There is an urgent need for clearly defined rules to govern the growing number of drones in German airspace. No-fly zones are key to ensuring the safe and equitable integration of these unmanned aircraft. Highly precise geodata can help to automatically define and indicate these prohibited areas. With this in mind, the fAIRport project was launched in May 2020—with Fraunhofer IGD providing its expertise in object recognition, geodata visualization, and artificial intelligence.
The future of drones is bright and multifaceted: They can replace hazardous helicopter monitoring and maintenance flights along high-voltage transmission lines and gas pipelines. They can accelerate the delivery of medications, organs, and blood. And their deployment for search-and-rescue missions can save lives. Moreover, drones can help protect the environment by significantly reducing CO₂ emissions. Yet turning these possibilities into practical solutions will require safely integrating these unmanned flying machines into Germany’s highly regulated airspace: Even when pilots have no line of sight to their drones, they must ensure their devices do not enter prohibited areas.
Using artificial intelligence to demarcate no-fly zones
DFS, Germany’s air navigation service organization, plans to provide drone pilots with high-quality geodata indicating no-fly zones via the UTM (Universal Transverse Mercator) system for managing unmanned aviation—operated by its subsidiary Droniq. These zones include, for example, wind turbines, rail and road networks, industrial facilities, and locations where large numbers of people can be expected, such as campsites.
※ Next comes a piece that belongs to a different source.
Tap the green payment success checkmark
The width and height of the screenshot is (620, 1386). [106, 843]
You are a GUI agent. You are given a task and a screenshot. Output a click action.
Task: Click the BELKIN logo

To this end, Fraunhofer IGD is developing a method based on artificial intelligence that interprets high-definition satellite images—specifically, attributes that have not been cartographically processed, but which represent areas drones are not permitted to enter. Machine vision and learning methods are capable of reliably finding and accurately categorizing the corresponding structures, and can add further relevant information. Artificial neural networks are employed to recognize 3D objects via 2D satellite images. “For instance, we are now able to determine exactly how high a wind turbine is by the shadow it casts,” explains project leader Mohamad Albadawi. Going forward, he and his team will teach the neural networks to perform further tasks, such as detecting additional important features, e.g., helicopter landing pads.
Comprehensive data make it possible to safely fly drones
The project goal is to make a geodata platform based on open standards available by 2023 and operated by wetransform, a Fraunhofer IGD spin-off. Via a dedicated interface, local government agencies will be able to add further information, for example, on mass gatherings such as markets or concerts, to create temporary no-fly zones. The platform will also continuously monitor and update existing flight-relevant data. This not only forms the basis for managing drone flights but also contributes to better airspace planning, helping to make general aviation safer. The Federal German Ministry of Transport and Digital Infrastructure (BMVI) has provided the fAIRport project with 1,205,000 euros in funding within the scope of the mFUND research initiative.